About Christopher Paul Stelling's Itinerant Arias
“It was like a fever dream. Every day counting blessings for safe passage.” Out there on the road with his battered guitar, playing 260 shows in just the last year and half, across 46 states and 14 countries, acclaimed troubadour Christopher Paul Stelling says he could see it all out there unfolding on the horizon.
Amidst the euphoria of playing in bars, cafes, theaters, festivals, under bridges and in living rooms, were late night conversations with friends, new and old, about the undercurrents of tension and change in their countries and concerns about what was happening back in his own. He witnessed immigrant riots, saw the fires burning. “Back in places like New York or Los Angeles it was harder to see,” he says,”But go the a Walmart in Oklahoma and tell me this wasn’t coming.”
And so Stelling wrote songs about it all. Darkly beautiful and powerful songs which became the album Itinerant Arias which arrives on May 5th. Months ago, these songs seemed cynical, even paranoid. After all, everything was going to be fine.
“I wrote this album about something that hadn’t happened yet, and now it’s happened,” he says. “I played the songs for people and they said, ‘That’s not what’s going to happen.’ And I would tell them, it really is. I’m not patting myself on the back about it. But I had been out their traveling the world, seeing it building. When driving by refuge camps and seeing people behind barbed wire fences it breaks you.”
Last November, Stelling premiered a politically charged and eerily prescient protest song from the album called “Badguys.” Now you can hear the lead track “Destitute.” Stelling refers to it as a “salvation song.” He explains, “It's a song about putting one foot in front of the other, about looking up... i think it's cheerful, a nice place to start. I don’t feel that way everyday, but you know, on some days I do. And it’s good to start off the record that way because then it goes to some pretty dark places.”
Along with the track, there is a video depicting Stelling at home in Asheville, North Carolina preparing to hit the road again. As Stelling explains, “I wanted the video for "Destitute" to convey the bittersweet relationship that I have with leaving. Just when I start to settle in it's time to go. As hard as it is to find any routine in my home life, touring has become like a nightly reunion. My friends are out there, and I get to go see them, check in, and play them my latest. "Destitute" is a song about counting your blessings.”
Unlike previous records, Itinerant Arias finds Stelling backed by a band, electrified if you will. It is a record inspired by movement and travel. The album cover a photograph taken by Stelling himself depicting an arrangement of found objects on his table. With a little more than a week before returning to the road, he retreated to a friend’s Connecticut cabin out in the woods with some musician friends. They slept there, ate there and didn’t leave for the next eight days, recording the haunting and powerful record.
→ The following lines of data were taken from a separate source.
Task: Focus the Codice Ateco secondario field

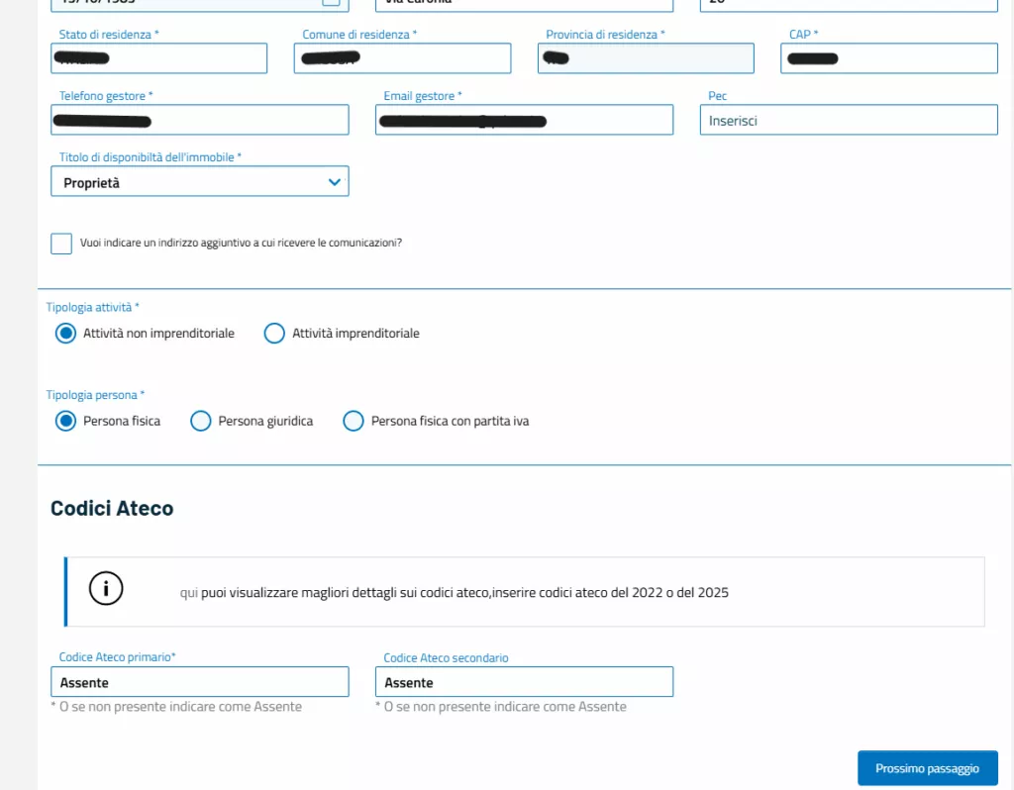Action: 524,682
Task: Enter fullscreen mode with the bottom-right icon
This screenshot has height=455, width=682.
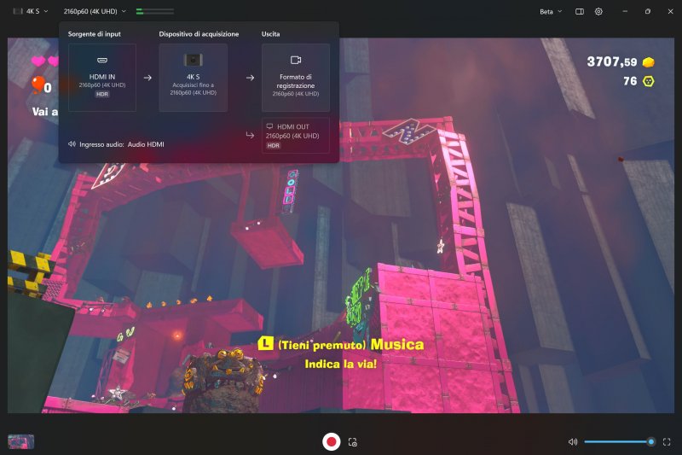Action: [666, 442]
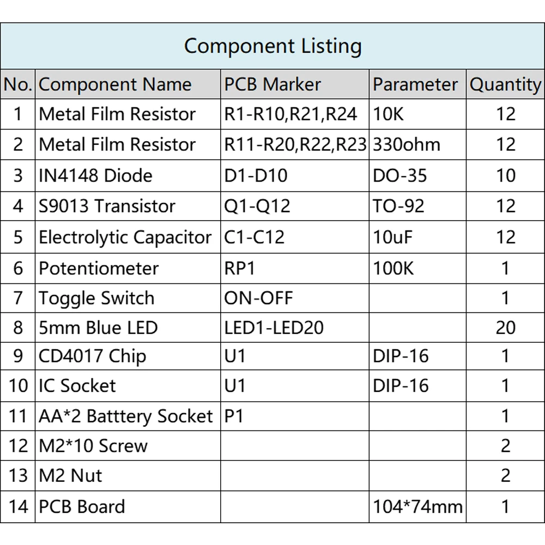
Task: Click the M2*10 Screw cell
Action: (93, 446)
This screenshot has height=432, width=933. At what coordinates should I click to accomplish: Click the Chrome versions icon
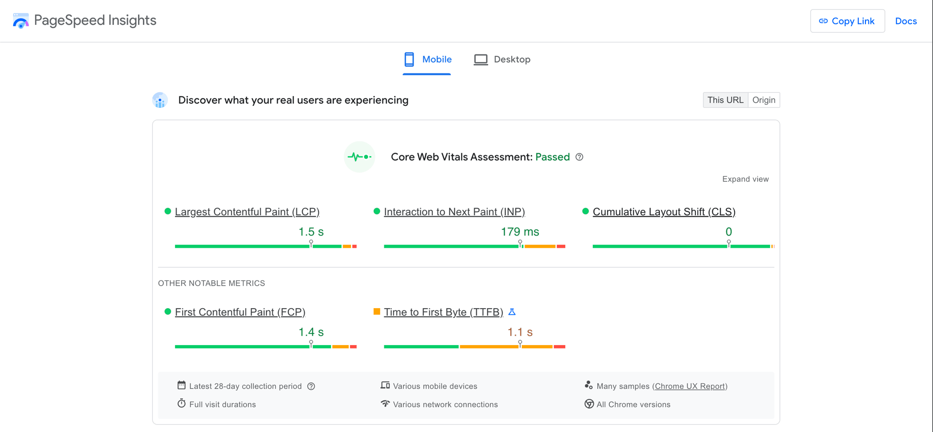coord(589,404)
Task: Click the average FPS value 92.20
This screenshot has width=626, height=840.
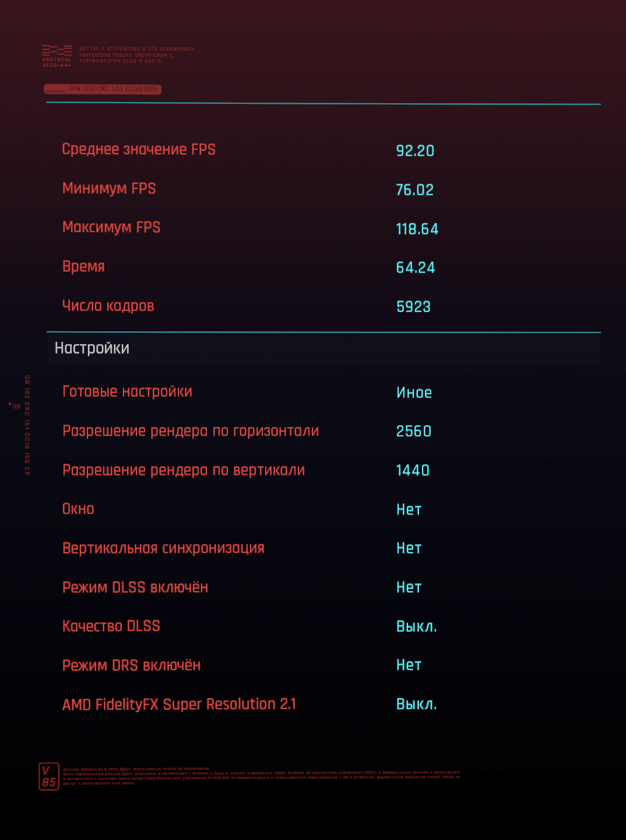Action: (x=415, y=151)
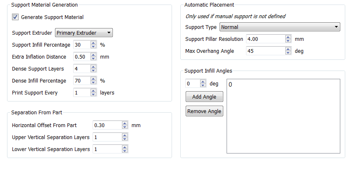Increase Max Overhang Angle with up arrow
The height and width of the screenshot is (170, 356).
pyautogui.click(x=288, y=49)
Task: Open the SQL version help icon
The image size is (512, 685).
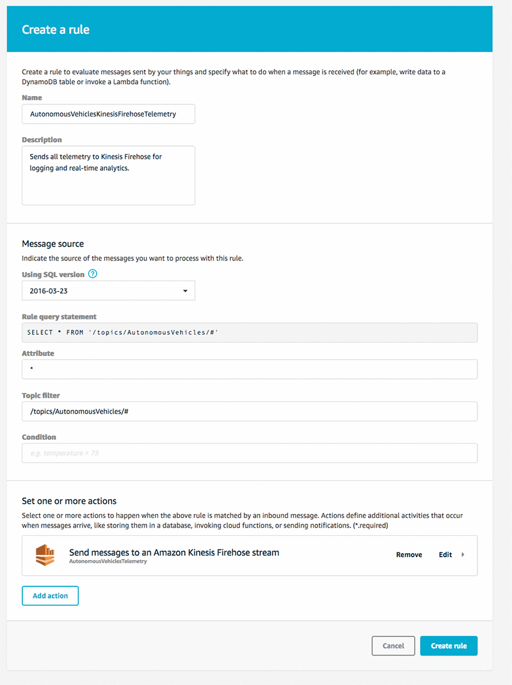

“We would wake up in the morning, make coffee and record. The idea was just to live together, eat together and make this record. Having been alone and on the road, it was great to make a home with these musicians for those eight days. These songs were minimally demoed, arranged on the spot and recorded together live.
”You may be tired, you may be broke - but you’re not destitute. Because you've got friends who love you so - you're not destitute”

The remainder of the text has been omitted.